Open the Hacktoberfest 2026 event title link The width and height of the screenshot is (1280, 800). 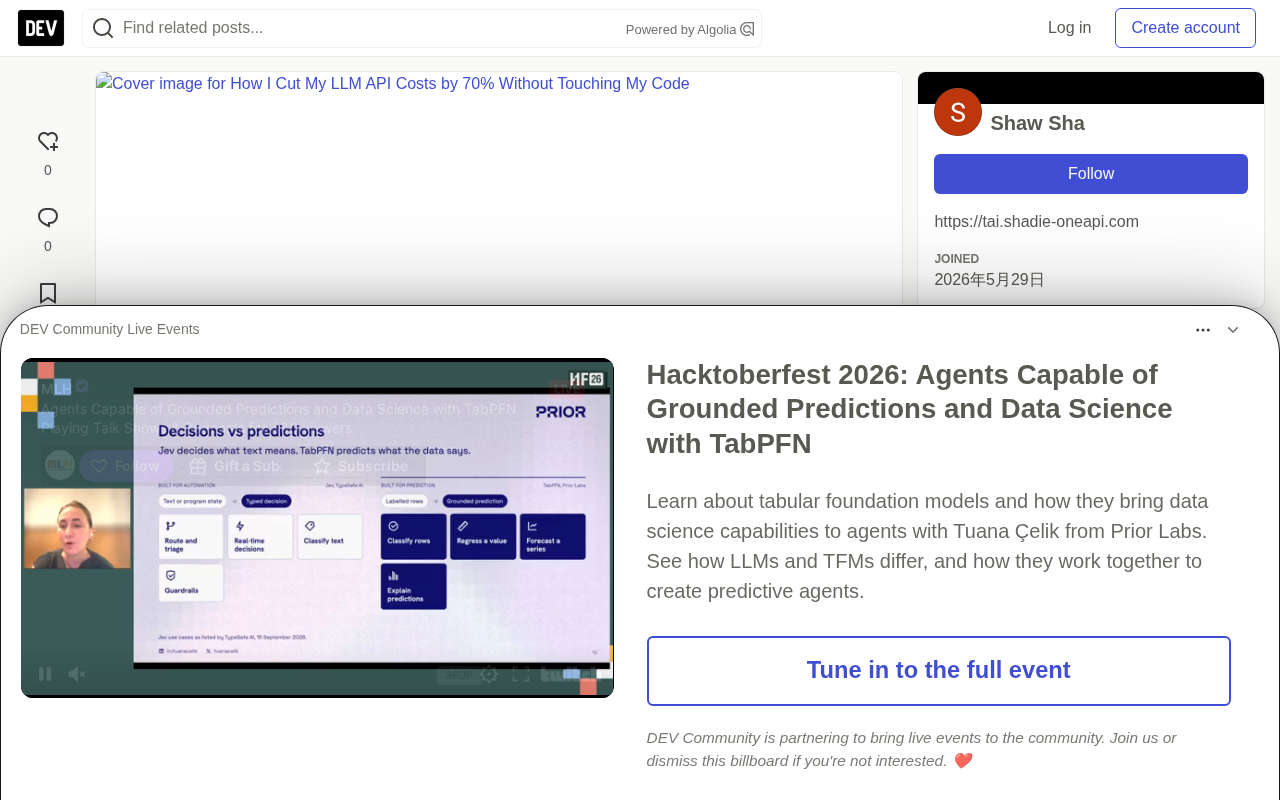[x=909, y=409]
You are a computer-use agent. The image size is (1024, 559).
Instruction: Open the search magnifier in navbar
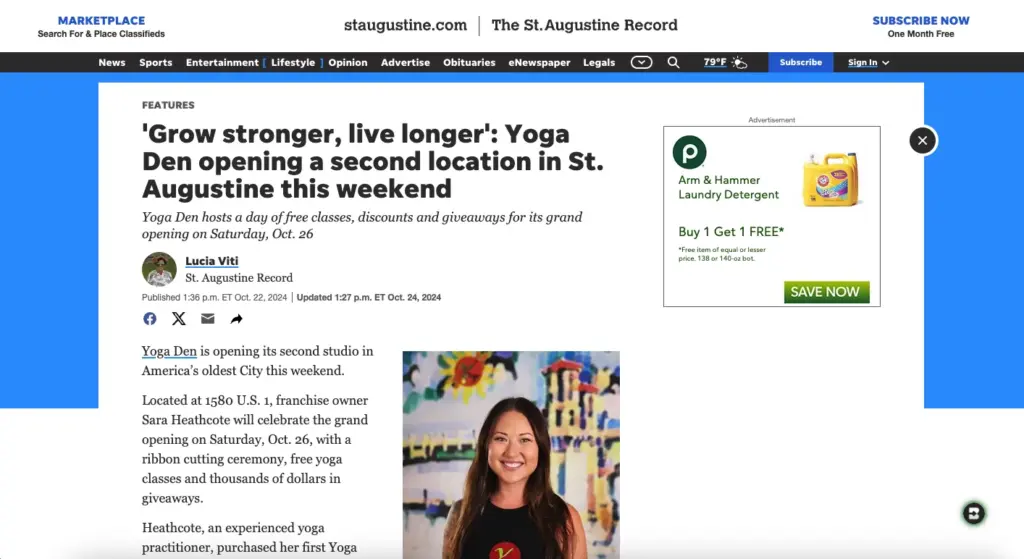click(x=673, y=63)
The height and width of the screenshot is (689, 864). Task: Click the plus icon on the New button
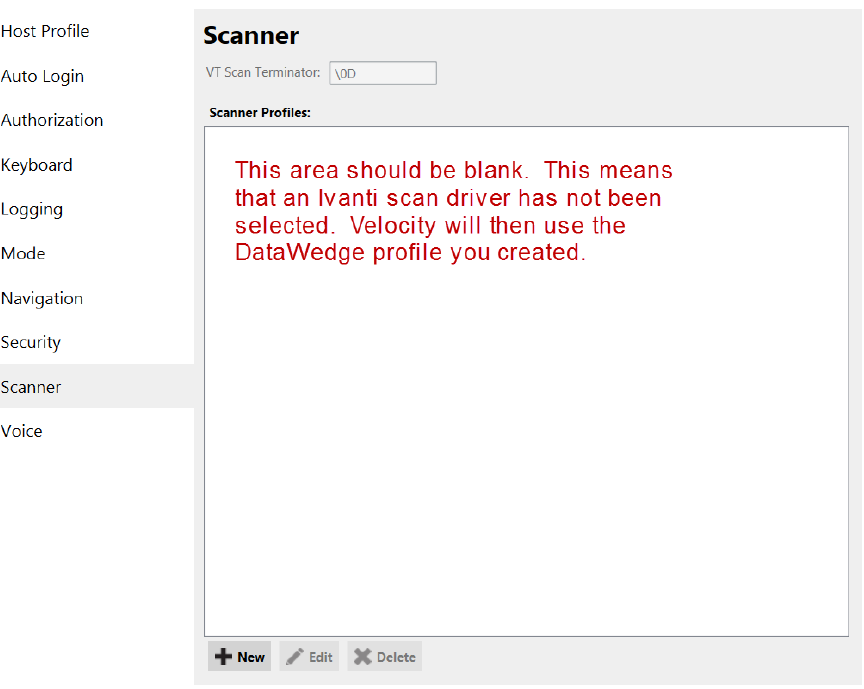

■ **PROBLEM REQUIREMENTS**
Transcribe, please, the lines from the one holding "Instruction: Open the" to the final line of the material, both included, exactly and with no extra lines, and skip the pictures.

■ **RESPONSE AREA**
Instruction: Open the search magnifier in navbar
click(x=673, y=63)
The height and width of the screenshot is (689, 864). Task: Click the plus icon on the New button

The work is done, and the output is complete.